Como eran pocos los que aún pululaban por la taberna, con ojos cansados y vidriosos, a Pierluigi le entraron ganas de hablar sobre el abuelo Farnese, el gran condottiere, y sobre su padre, al que encarcelaron en el castillo de Sant’Angelo y que se descolgó él mismo de la torre para liberarse.

—Menudo granuja era nuestro padre en su juventud. Y cuando estuvo retenido en Florencia, se tiró a mujeres a mansalva. Incluso luchó con César Borgia en Forlì.

Giovanni adoptó un repentino gesto adusto y fulminó a Pierluigi con la mirada.

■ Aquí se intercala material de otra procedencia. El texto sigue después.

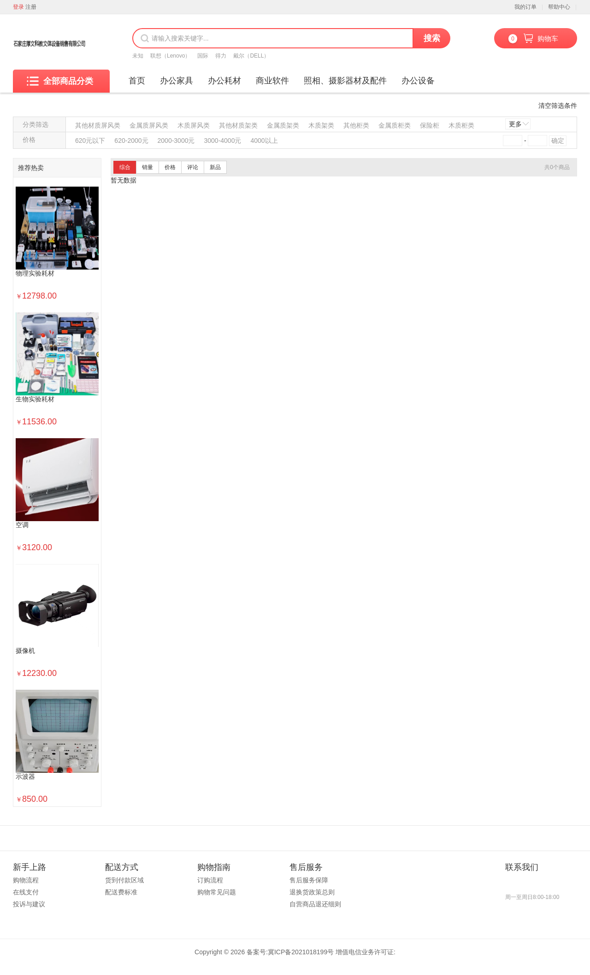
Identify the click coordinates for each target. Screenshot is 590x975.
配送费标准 (121, 892)
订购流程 (210, 880)
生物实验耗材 (35, 399)
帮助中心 (559, 7)
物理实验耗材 (35, 273)
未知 (137, 56)
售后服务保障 (308, 880)
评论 (192, 167)
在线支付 (26, 892)
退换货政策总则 (312, 892)
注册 (30, 7)
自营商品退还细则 (315, 904)
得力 (220, 56)
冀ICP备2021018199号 (301, 952)
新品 (215, 167)
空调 (22, 525)
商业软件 (272, 80)
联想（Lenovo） (170, 56)
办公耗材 (224, 80)
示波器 (25, 776)
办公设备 (418, 80)
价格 (170, 167)
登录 (18, 7)
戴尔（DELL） (251, 56)
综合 (124, 167)
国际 (202, 56)
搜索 (432, 38)
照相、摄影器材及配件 (345, 80)
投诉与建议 (29, 904)
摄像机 (25, 650)
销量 (147, 167)
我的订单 (525, 7)
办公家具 (176, 80)
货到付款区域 (124, 880)
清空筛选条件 (557, 105)
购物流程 (26, 880)
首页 (137, 80)
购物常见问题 (216, 892)
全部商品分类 (60, 81)
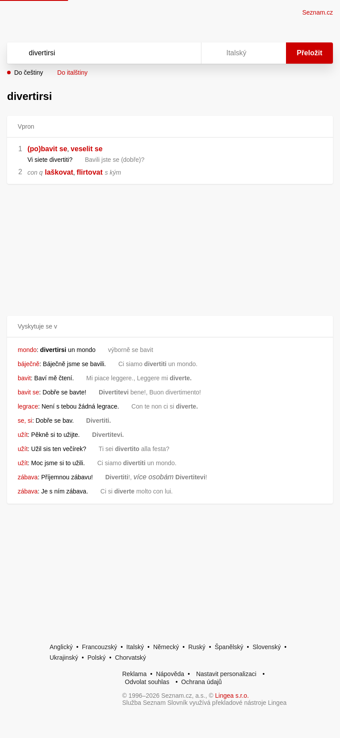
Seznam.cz (317, 12)
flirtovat (90, 172)
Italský (135, 646)
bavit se (28, 392)
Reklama (134, 673)
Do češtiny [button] (28, 72)
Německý (166, 646)
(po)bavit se (47, 149)
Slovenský (266, 646)
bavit (24, 378)
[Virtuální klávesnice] (186, 53)
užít (23, 434)
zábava (28, 477)
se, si (25, 420)
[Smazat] (166, 53)
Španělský (229, 646)
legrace (28, 406)
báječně (28, 363)
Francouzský (99, 646)
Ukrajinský (64, 657)
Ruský (196, 646)
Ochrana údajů (201, 681)
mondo (27, 349)
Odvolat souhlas (147, 681)
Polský (96, 657)
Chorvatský (130, 657)
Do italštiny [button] (72, 72)
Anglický (61, 646)
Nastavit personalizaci (226, 673)
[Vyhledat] (92, 53)
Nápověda (170, 673)
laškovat (59, 172)
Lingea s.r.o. (232, 695)
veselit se (87, 149)
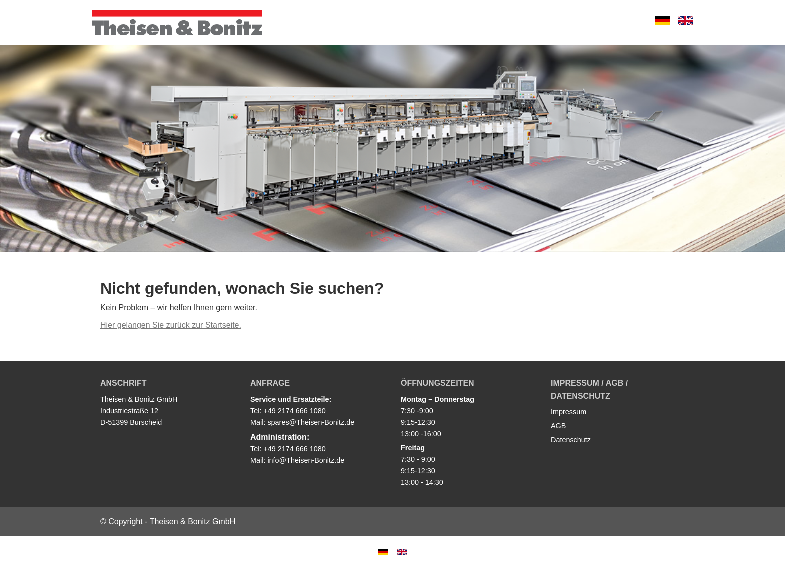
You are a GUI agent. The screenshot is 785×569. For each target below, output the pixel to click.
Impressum (568, 412)
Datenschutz (571, 440)
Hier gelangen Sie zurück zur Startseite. (170, 325)
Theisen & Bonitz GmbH (177, 22)
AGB (558, 426)
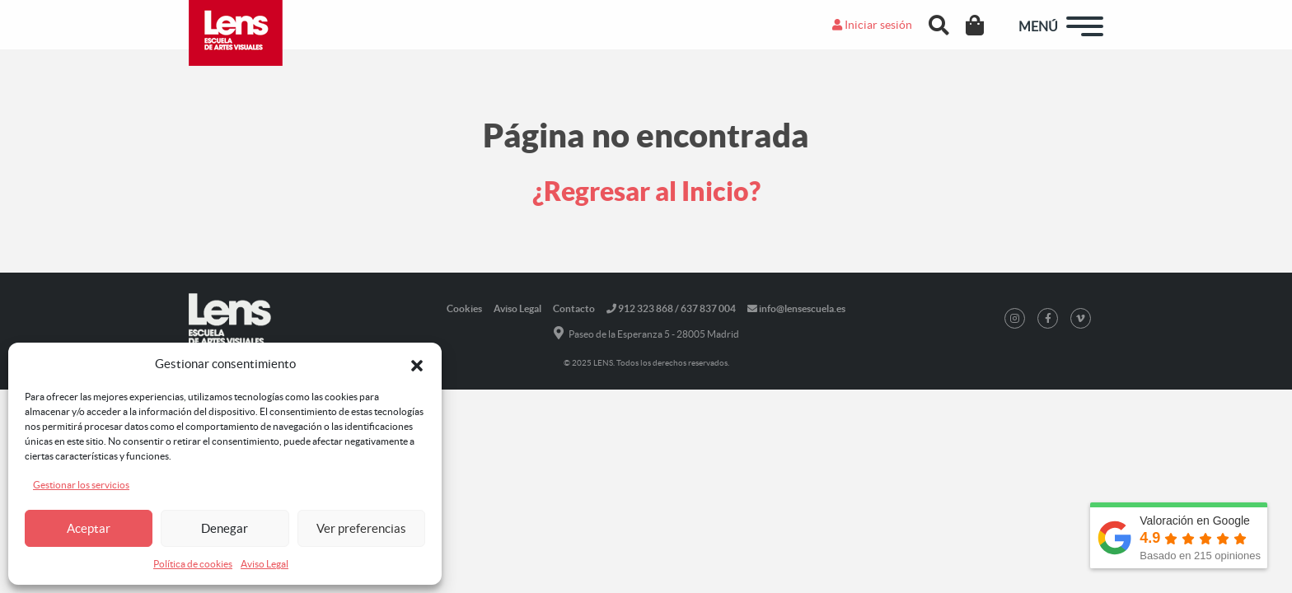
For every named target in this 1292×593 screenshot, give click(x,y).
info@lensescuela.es (796, 308)
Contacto (574, 308)
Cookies (464, 308)
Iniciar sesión (872, 24)
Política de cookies (192, 563)
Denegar (224, 528)
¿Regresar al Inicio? (646, 191)
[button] (417, 364)
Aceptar (88, 528)
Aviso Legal (264, 563)
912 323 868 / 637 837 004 (671, 308)
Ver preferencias (361, 528)
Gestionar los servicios (81, 484)
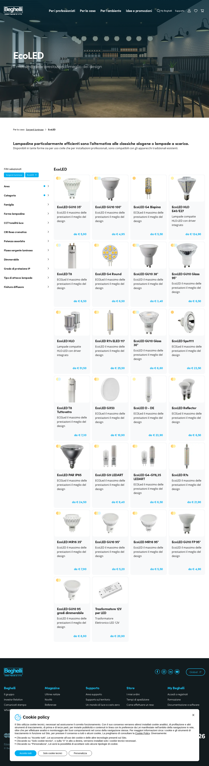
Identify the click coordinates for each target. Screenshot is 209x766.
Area (27, 186)
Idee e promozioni (139, 11)
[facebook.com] (157, 672)
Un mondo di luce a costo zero (103, 704)
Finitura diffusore (27, 287)
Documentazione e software (183, 704)
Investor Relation (13, 699)
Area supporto (94, 694)
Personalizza (80, 753)
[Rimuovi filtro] (36, 175)
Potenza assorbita (27, 241)
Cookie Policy (142, 733)
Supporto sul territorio (98, 699)
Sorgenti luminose (34, 129)
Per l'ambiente (110, 11)
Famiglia (27, 204)
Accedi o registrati (178, 694)
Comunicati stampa (15, 704)
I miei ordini (133, 694)
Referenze (50, 704)
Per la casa (88, 11)
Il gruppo (9, 694)
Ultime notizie (52, 694)
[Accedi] (189, 10)
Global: (195, 672)
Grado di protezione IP (27, 268)
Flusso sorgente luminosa (27, 250)
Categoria (27, 195)
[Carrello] (203, 10)
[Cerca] (158, 10)
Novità (48, 699)
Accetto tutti (26, 753)
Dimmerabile (27, 259)
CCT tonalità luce (27, 223)
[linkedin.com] (170, 672)
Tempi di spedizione (138, 699)
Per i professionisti (62, 11)
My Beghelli (166, 10)
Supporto (179, 10)
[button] (195, 10)
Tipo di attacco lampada (27, 277)
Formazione (174, 699)
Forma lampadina (27, 213)
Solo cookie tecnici (52, 753)
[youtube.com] (177, 672)
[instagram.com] (163, 672)
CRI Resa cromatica (27, 232)
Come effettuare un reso (140, 704)
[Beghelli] (13, 10)
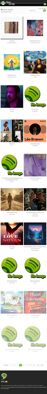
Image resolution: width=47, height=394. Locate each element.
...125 (37, 365)
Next (42, 365)
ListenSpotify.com (4, 387)
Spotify (2, 385)
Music (39, 8)
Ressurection (12, 75)
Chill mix (11, 109)
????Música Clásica (35, 75)
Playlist (44, 8)
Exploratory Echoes (35, 41)
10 (33, 365)
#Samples (12, 41)
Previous (6, 365)
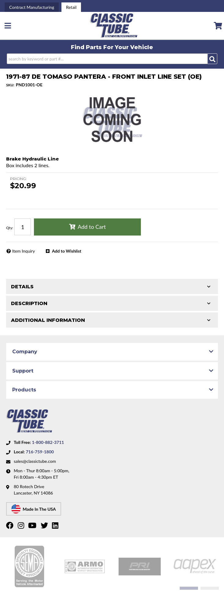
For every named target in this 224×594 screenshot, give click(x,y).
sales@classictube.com (35, 461)
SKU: (10, 85)
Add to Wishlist (66, 251)
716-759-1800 (40, 451)
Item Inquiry (23, 251)
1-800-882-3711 (48, 442)
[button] (112, 58)
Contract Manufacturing (31, 7)
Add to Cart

—¿Sabes contra quién lucharon en esa ocasión? —le preguntó, con voz amenazante.

—Oh, sí, cierto —repuso Pierluigi, enrojeciendo—. No me di cuenta, lo siento mucho.

—Contra mi madre, y aquel hijo de puta de Borgia no solo la venció, sino que además la violó. Después arrojó a mi madre a una mazmorra, donde quiso dejarla morir, y a mí tuvieron que esconderme en un convento. ¡Nunca vuelvas a mencionar el nombre de César Borgia, Pierluigi!

—Lo siento mucho, de verdad. Aunque sé que nuestro padre no tocó nunca a tu madre. Siempre fue un caballero. Nunca hace nada que atente contra su honor, puedes creerme.

La noche fue larga, y Ranuccio no llegó a acostarse. Giovanni habló de los actos heroicos de su madre, a la que denominaba «auténtica amazona» y «tigressa feroz».

—Quiero que mi madre siempre pueda estar orgullosa de mí. Mis hermanos son unos mierdas, asquerosos prelados. Yo soy el auténtico hijo de mi madre, un Sforza, de una gran familia de guerreros. Les mostraré a los Medici que también soy el mejor de los Medici. Y si yo no lo consigo, lo hará mi hijo. Sí, mi hijo Cosimo, por el que me dejaría descuartizar.

Pierluigi asintió, como si él también se dejara descuartizar por su hijo.

Giovanni se volvió hacia Ranuccio.

—Y tú debes demostrarle a tu padre que eres un Farnese, que no eres uno de esos cabrones amariconados, sino un hombre de verdad: un guerrero.